>> begin Data records

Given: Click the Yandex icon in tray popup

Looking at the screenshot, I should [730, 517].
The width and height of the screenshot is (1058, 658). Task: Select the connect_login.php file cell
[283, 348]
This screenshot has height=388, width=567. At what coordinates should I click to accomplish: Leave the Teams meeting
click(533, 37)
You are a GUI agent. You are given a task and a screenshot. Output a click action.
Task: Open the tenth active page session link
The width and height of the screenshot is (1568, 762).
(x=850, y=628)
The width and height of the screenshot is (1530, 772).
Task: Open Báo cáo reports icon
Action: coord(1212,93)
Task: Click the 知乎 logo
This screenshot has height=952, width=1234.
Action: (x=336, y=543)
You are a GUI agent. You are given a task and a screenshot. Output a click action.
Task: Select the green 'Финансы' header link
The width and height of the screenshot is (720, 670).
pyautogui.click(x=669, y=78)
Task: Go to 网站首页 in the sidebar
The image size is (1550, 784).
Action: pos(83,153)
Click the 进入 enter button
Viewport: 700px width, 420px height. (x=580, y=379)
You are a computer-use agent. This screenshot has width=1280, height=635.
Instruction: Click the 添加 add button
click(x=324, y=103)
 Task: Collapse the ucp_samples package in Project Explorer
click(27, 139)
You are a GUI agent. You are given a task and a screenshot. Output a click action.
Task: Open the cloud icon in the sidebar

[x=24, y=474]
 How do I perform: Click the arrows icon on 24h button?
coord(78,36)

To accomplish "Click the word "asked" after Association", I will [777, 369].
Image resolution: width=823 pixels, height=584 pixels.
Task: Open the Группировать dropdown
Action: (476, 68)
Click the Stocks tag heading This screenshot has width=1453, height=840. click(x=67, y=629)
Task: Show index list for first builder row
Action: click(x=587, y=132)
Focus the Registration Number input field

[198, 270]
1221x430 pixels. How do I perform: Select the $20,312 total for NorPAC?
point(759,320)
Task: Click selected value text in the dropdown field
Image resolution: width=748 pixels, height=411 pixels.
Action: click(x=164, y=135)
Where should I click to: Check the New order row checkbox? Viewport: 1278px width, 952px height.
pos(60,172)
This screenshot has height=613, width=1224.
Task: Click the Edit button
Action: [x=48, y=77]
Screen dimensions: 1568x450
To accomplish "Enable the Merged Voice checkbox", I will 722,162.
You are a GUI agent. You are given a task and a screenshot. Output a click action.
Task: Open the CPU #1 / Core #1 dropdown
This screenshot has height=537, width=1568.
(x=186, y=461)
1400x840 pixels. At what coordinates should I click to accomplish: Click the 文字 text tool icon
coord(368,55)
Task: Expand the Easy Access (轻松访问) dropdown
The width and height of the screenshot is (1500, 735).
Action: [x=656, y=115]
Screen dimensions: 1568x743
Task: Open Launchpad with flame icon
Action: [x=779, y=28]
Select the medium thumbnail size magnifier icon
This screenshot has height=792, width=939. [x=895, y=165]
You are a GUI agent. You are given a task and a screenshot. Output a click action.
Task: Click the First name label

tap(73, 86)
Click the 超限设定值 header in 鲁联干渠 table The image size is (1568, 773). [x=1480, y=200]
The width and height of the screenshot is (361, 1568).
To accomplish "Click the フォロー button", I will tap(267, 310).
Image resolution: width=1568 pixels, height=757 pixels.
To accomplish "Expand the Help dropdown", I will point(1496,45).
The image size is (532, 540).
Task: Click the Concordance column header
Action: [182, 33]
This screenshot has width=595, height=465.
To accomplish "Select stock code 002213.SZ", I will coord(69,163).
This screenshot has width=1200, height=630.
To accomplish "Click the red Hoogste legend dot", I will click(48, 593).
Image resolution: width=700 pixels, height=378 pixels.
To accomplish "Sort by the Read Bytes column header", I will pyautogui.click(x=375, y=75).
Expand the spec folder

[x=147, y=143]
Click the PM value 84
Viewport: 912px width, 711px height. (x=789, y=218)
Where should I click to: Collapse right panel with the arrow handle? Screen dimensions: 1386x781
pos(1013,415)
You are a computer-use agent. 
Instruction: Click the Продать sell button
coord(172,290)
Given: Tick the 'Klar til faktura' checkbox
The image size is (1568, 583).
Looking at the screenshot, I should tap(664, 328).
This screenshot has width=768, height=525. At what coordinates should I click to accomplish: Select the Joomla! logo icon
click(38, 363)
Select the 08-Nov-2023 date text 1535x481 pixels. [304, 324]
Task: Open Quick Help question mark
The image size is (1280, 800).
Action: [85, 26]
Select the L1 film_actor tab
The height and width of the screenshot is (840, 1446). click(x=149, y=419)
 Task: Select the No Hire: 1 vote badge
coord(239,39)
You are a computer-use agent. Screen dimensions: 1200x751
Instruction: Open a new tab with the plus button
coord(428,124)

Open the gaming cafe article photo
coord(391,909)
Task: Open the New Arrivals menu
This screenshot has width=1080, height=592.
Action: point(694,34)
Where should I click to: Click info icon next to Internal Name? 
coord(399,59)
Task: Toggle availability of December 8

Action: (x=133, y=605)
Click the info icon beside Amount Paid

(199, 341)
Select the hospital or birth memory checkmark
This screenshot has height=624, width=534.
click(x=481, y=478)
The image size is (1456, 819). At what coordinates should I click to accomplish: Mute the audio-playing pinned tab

>> end Data records

Brief: Copy all the entries above word for word, with no changes.

The answer:
Given: Click the Yandex icon in tray popup

Looking at the screenshot, I should [730, 517].
The width and height of the screenshot is (1058, 658). Task: Select the connect_login.php file cell
[283, 348]
This screenshot has height=388, width=567. At what coordinates should I click to accomplish: Leave the Teams meeting
click(533, 37)
You are a GUI agent. You are given a task and a screenshot. Output a click action.
Task: Open the tenth active page session link
The width and height of the screenshot is (1568, 762).
(x=850, y=628)
The width and height of the screenshot is (1530, 772).
Task: Open Báo cáo reports icon
Action: coord(1212,93)
Task: Click the 知乎 logo
This screenshot has height=952, width=1234.
Action: (x=336, y=543)
You are a GUI agent. You are given a task and a screenshot. Output a click action.
Task: Select the green 'Финансы' header link
The width and height of the screenshot is (720, 670).
pyautogui.click(x=669, y=78)
Task: Go to 网站首页 in the sidebar
The image size is (1550, 784).
Action: pos(83,153)
Click the 进入 enter button
Viewport: 700px width, 420px height. (x=580, y=379)
You are a computer-use agent. This screenshot has width=1280, height=635.
Instruction: Click the 添加 add button
click(x=324, y=103)
 Task: Collapse the ucp_samples package in Project Explorer
click(27, 139)
You are a GUI agent. You are given a task and a screenshot. Output a click action.
Task: Open the cloud icon in the sidebar

[x=24, y=474]
 How do I perform: Click the arrows icon on 24h button?
coord(78,36)

To accomplish "Click the word "asked" after Association", I will [777, 369].
Image resolution: width=823 pixels, height=584 pixels.
Task: Open the Группировать dropdown
Action: (476, 68)
Click the Stocks tag heading This screenshot has width=1453, height=840. click(x=67, y=629)
Task: Show index list for first builder row
Action: click(x=587, y=132)
Focus the Registration Number input field

[198, 270]
1221x430 pixels. How do I perform: Select the $20,312 total for NorPAC?
point(759,320)
Task: Click selected value text in the dropdown field
Image resolution: width=748 pixels, height=411 pixels.
Action: click(x=164, y=135)
Where should I click to: Check the New order row checkbox? Viewport: 1278px width, 952px height.
pos(60,172)
This screenshot has height=613, width=1224.
Task: Click the Edit button
Action: [x=48, y=77]
Screen dimensions: 1568x450
To accomplish "Enable the Merged Voice checkbox", I will 722,162.
You are a GUI agent. You are given a task and a screenshot. Output a click action.
Task: Open the CPU #1 / Core #1 dropdown
This screenshot has height=537, width=1568.
(x=186, y=461)
1400x840 pixels. At what coordinates should I click to accomplish: Click the 文字 text tool icon
coord(368,55)
Task: Expand the Easy Access (轻松访问) dropdown
The width and height of the screenshot is (1500, 735).
Action: [x=656, y=115]
Screen dimensions: 1568x743
Task: Open Launchpad with flame icon
Action: [x=779, y=28]
Select the medium thumbnail size magnifier icon
This screenshot has height=792, width=939. [x=895, y=165]
You are a GUI agent. You are given a task and a screenshot. Output a click action.
Task: Click the First name label

tap(73, 86)
Click the 超限设定值 header in 鲁联干渠 table The image size is (1568, 773). [x=1480, y=200]
The width and height of the screenshot is (361, 1568).
To accomplish "Click the フォロー button", I will tap(267, 310).
Image resolution: width=1568 pixels, height=757 pixels.
To accomplish "Expand the Help dropdown", I will point(1496,45).
The image size is (532, 540).
Task: Click the Concordance column header
Action: [182, 33]
This screenshot has width=595, height=465.
To accomplish "Select stock code 002213.SZ", I will coord(69,163).
This screenshot has width=1200, height=630.
To accomplish "Click the red Hoogste legend dot", I will click(48, 593).
Image resolution: width=700 pixels, height=378 pixels.
To accomplish "Sort by the Read Bytes column header", I will pyautogui.click(x=375, y=75).
Expand the spec folder

[x=147, y=143]
Click the PM value 84
Viewport: 912px width, 711px height. (x=789, y=218)
Where should I click to: Collapse right panel with the arrow handle? Screen dimensions: 1386x781
pos(1013,415)
You are a computer-use agent. 
Instruction: Click the Продать sell button
coord(172,290)
Given: Tick the 'Klar til faktura' checkbox
The image size is (1568, 583).
Looking at the screenshot, I should tap(664, 328).
This screenshot has width=768, height=525. At what coordinates should I click to accomplish: Select the Joomla! logo icon
click(38, 363)
Select the 08-Nov-2023 date text 1535x481 pixels. [304, 324]
Task: Open Quick Help question mark
The image size is (1280, 800).
Action: [85, 26]
Select the L1 film_actor tab
The height and width of the screenshot is (840, 1446). click(x=149, y=419)
 Task: Select the No Hire: 1 vote badge
coord(239,39)
You are a computer-use agent. Screen dimensions: 1200x751
Instruction: Open a new tab with the plus button
coord(428,124)

Open the gaming cafe article photo
coord(391,909)
Task: Open the New Arrivals menu
This screenshot has width=1080, height=592.
Action: point(694,34)
Where should I click to: Click info icon next to Internal Name? 
coord(399,59)
Task: Toggle availability of December 8

Action: (x=133, y=605)
Click the info icon beside Amount Paid

(199, 341)
Select the hospital or birth memory checkmark
This screenshot has height=624, width=534.
click(x=481, y=478)
The image size is (1456, 819). At what coordinates should I click to accomplish: Mute the audio-playing pinned tab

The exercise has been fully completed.